Un duo de choc, et bientôt un inévitable duel ? Après la surprise Manuel Valls ministre des Outre-Mer, la confirmation de Bruno Retailleau au ministère de l’Intérieur et le retour, surprise lui aussi, de Gérald Darmanin, cette fois comme garde des Sceaux, sont sans aucun doute les nominations les plus commentées depuis l’annonce de la formation du gouvernement de François Bayrou. C’est une constante : le casting choisi pour ces deux postes régaliens en dit souvent très long sur les priorités de l’orientation générale d’une équipe qui s’installe. Une histoire de curseur entre l’attention portée à la sécurité des Français et le souci de la justice, de balance politique entre l’émotion que peuvent susciter des faits divers tragiques et la froideur du droit, d’équilibre entre d’un côté la dérive du temps court et de la réactivité comme boussole, de l’autre la lenteur et la stabilité de la justice.
Là, le choix est très clair. Avec l’ex-filloniste Bruno Retailleau place Beauvau et le sarkozyste Gérald Darmanin place Vendôme, François Bayrou assume une part un peu dissimulée de son profil de centriste : le souci très droitier de l’ordre. Le Premier ministre a bien tenté de faire diversion en insistant dans sa première interview sur l’importance d’avoir placé Elisabeth Borne et l’Education en tête de l’ordre protocolaire de ses ministres d’Etat.

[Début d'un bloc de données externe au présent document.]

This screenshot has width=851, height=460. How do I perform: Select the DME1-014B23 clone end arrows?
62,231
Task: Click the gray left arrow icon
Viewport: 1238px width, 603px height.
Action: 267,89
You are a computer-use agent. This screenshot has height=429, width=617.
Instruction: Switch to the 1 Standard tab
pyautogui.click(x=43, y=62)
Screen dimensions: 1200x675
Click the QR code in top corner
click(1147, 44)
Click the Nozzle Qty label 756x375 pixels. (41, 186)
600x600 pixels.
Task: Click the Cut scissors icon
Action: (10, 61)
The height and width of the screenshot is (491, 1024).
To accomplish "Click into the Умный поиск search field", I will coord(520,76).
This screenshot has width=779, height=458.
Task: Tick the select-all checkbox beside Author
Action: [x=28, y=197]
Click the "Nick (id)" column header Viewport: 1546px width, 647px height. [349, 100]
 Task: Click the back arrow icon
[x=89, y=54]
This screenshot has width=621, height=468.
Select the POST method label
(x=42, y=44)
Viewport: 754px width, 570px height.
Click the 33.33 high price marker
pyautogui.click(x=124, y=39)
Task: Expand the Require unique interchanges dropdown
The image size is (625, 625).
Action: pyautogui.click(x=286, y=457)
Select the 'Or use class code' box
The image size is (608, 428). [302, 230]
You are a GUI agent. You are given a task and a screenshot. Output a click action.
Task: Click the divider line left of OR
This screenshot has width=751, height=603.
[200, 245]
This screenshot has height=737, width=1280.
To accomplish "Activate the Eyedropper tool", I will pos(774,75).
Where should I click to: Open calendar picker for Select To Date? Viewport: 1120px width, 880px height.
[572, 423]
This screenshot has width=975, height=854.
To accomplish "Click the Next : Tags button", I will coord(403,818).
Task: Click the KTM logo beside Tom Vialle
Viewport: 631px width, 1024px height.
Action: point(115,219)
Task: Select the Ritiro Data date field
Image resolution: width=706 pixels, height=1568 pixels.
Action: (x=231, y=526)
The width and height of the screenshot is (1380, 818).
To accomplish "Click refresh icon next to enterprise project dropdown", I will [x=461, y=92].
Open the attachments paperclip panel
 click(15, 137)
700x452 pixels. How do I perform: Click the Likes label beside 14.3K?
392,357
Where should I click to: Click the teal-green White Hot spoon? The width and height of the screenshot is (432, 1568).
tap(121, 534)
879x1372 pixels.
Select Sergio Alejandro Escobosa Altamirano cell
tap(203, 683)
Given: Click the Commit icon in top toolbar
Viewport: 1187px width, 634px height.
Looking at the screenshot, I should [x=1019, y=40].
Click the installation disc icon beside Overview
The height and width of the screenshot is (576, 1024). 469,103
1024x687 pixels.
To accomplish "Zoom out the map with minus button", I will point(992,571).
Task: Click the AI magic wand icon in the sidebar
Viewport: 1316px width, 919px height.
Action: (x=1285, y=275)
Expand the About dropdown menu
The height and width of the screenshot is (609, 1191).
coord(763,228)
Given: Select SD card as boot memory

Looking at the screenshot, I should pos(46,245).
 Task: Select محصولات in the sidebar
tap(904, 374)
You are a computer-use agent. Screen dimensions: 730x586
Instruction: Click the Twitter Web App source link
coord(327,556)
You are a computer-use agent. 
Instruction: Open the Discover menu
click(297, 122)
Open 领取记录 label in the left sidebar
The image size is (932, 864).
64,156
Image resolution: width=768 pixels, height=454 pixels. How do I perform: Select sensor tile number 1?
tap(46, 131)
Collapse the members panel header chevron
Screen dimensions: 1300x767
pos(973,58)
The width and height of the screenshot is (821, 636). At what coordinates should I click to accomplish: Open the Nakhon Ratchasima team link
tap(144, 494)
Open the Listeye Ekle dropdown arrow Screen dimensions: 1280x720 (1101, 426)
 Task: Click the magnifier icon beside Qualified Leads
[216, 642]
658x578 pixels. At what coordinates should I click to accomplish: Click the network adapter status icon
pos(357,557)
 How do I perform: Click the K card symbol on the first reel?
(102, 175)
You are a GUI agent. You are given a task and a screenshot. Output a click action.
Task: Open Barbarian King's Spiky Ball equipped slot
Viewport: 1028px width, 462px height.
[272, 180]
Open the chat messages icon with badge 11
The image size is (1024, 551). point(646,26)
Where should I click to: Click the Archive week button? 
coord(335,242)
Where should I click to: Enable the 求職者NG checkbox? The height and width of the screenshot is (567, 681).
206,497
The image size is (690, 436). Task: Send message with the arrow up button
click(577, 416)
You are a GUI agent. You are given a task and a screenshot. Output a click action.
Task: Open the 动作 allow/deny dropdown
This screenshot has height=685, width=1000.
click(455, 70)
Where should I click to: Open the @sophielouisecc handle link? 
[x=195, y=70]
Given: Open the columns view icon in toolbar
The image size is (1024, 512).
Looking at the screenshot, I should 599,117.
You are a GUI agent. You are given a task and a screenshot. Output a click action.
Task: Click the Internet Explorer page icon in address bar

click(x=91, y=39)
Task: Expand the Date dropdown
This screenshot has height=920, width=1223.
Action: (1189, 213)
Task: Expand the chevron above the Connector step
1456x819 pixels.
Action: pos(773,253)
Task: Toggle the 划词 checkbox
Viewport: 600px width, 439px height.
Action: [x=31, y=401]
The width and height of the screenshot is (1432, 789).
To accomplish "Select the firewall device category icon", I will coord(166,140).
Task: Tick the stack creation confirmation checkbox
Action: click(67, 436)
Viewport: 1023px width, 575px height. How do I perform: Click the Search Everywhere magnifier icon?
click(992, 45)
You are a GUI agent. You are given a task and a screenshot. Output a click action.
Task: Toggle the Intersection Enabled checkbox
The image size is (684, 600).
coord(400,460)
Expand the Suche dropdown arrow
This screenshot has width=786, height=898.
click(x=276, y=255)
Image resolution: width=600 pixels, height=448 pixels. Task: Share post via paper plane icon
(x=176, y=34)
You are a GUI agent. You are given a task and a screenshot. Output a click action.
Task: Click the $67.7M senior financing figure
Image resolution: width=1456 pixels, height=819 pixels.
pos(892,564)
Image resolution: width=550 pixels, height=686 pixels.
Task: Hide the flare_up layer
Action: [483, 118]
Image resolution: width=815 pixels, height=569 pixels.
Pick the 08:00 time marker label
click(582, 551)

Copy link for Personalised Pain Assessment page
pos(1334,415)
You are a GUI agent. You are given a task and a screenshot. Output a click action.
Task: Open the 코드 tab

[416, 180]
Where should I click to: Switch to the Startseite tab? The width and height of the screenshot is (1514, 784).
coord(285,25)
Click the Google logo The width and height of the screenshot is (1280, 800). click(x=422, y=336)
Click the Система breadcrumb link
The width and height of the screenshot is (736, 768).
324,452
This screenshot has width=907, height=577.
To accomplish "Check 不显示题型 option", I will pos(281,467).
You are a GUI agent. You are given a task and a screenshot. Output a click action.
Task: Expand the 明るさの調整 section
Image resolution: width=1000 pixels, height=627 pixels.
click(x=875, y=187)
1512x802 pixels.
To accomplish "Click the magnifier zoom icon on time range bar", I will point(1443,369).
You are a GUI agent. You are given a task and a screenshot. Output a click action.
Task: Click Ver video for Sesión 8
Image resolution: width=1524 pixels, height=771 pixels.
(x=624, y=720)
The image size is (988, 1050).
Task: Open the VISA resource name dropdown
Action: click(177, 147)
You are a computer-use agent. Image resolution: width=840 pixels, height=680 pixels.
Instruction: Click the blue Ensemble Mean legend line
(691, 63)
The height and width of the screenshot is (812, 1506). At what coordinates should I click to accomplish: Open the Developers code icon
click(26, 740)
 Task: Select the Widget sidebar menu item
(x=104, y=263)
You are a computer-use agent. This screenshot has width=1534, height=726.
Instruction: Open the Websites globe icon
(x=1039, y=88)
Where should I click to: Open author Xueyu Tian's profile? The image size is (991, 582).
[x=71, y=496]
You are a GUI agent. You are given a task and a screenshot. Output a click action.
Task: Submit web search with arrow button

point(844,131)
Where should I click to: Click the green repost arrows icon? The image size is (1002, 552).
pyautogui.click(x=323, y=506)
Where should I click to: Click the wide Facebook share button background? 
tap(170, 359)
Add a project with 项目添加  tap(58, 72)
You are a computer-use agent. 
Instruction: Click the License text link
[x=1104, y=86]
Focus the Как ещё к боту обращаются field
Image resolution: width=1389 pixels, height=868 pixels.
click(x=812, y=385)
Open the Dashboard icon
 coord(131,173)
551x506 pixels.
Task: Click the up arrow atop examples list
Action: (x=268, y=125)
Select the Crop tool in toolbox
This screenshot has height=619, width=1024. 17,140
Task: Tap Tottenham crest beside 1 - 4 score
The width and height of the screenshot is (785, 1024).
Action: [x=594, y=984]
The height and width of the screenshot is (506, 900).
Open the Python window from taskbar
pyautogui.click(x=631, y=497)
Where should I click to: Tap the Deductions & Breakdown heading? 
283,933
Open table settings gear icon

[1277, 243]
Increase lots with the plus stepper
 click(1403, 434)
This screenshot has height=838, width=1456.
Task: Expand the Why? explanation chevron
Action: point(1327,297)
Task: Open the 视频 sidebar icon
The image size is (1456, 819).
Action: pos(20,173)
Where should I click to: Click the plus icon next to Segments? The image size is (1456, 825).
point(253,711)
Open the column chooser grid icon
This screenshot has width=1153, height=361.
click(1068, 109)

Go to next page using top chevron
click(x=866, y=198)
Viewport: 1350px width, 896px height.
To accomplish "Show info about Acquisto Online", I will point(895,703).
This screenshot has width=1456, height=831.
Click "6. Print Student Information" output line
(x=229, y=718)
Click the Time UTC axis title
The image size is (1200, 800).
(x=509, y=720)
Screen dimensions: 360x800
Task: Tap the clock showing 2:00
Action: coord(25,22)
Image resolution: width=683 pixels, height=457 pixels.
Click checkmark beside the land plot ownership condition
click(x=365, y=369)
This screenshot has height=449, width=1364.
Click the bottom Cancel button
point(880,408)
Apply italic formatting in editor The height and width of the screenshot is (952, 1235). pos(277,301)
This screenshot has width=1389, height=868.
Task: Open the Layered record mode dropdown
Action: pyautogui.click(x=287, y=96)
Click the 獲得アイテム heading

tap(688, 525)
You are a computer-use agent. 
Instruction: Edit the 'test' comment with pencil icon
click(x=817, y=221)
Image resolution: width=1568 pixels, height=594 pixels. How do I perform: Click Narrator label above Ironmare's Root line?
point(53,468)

Attendons donc la déclaration de politique générale pour voir si cet argument formel repose sur une réelle priorité de fond. Une indication tout de même : l’ancienne Première ministre a reconnu en arrivant ne pas être une spécialiste des questions d’éducation. Bruno Retailleau comme Gérald Darmanin ont à l’inverse construit depuis des années leur identité politique sur le nécessaire retour à l’ordre. François Bayrou y voit sans doute une preuve de son centrisme. Avec un pareil duo à l’Intérieur et à la Justice, on peine à y croire. Et que le duo se transforme rapidement en duel, vu les ambitions respectives de l’un et de l’autre, ne changera pas grand-chose à l’affaire. Au contraire, on sait où mène cette surenchère droitière : à préférer les peines de prison aux joies de l’école.